The Basel Committee on Banking Supervision used its May 19-20 meeting in Basel to tee up three specific supervisory workstreams: publication of a report on ICT risk management, further progress on a targeted review of prudential standards for banks’ crypto-asset exposures, and consideration of targeted revisions to liquidity-risk principles.
For bank risk and compliance teams, that matters less as an instant rule change than as a map of where the committee is still spending attention. The digital-resilience file looks the most concrete. The committee approved a report that consolidates ICT risk-management practices across jurisdictions, and the source says ICT is a key part of operational risk management and of the wider goal of operational resilience as banking becomes more digital. In practical terms, supervisors are not only worried about dramatic cyberattacks. They are also looking at how banks handle ordinary, non-malicious technology incidents.

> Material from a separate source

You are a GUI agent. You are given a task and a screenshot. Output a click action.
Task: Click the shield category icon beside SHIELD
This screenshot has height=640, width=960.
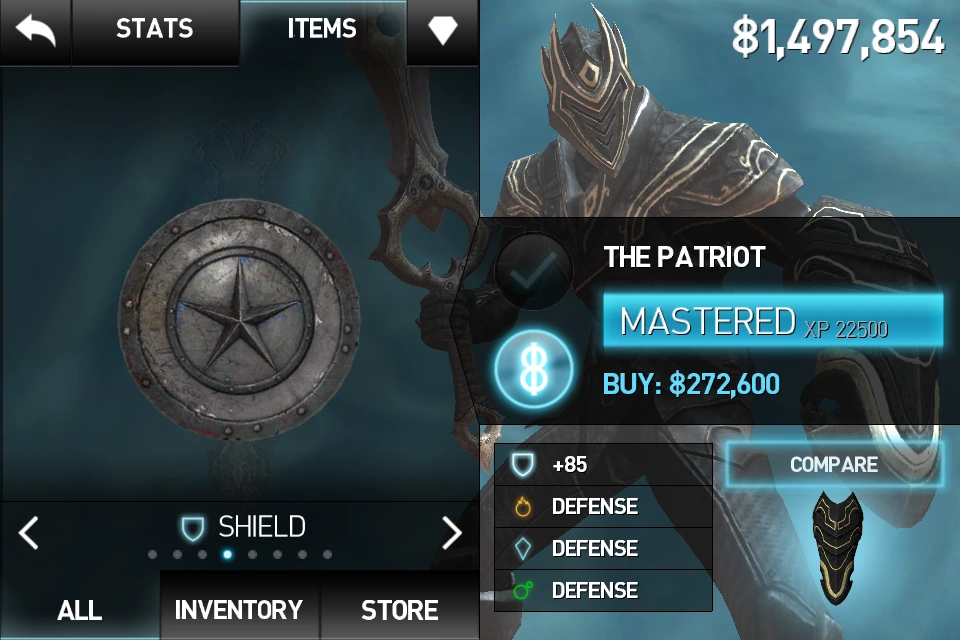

The crypto and liquidity items look narrower, but not trivial. The minutes describe both as targeted exercises, a review of prudential standards for crypto-asset exposures and possible revisions to liquidity-risk principles, rather than a wholesale rewrite of bank rules. The published summary does not include draft text, numerical changes or a timetable, so the signal for now is continuing scrutiny rather than immediate implementation.
The broader backdrop was hardly relaxed. Committee members said the global banking system remains resilient, supported by strong capital and liquidity, even as rising tensions, including conflict in the Middle East, have increased economic uncertainty. They warned that inflation pressure, supply-chain disruption and spillovers into sectors such as energy and agriculture could still test that resilience. Members also discussed non-bank financial intermediation, including private credit, saying banks’ direct exposure appears limited overall but that indirect exposures and interconnections deserve close attention. AI landed in the cyber file too: frontier models could help identify vulnerabilities and strengthen defenses, but if misused could change the speed and scale of cyber incidents.
One caveat, because supervisors rarely rush from meeting note to rulebook: this is a committee summary, not a binding rule package, and the FSA page says its English page is machine translated. Still, the direction is fairly plain. Global supervisors want banks to harden operational resilience, keep a closer watch on crypto exposures, revisit parts of the liquidity framework and pay more attention to links with the fast-growing non-bank world.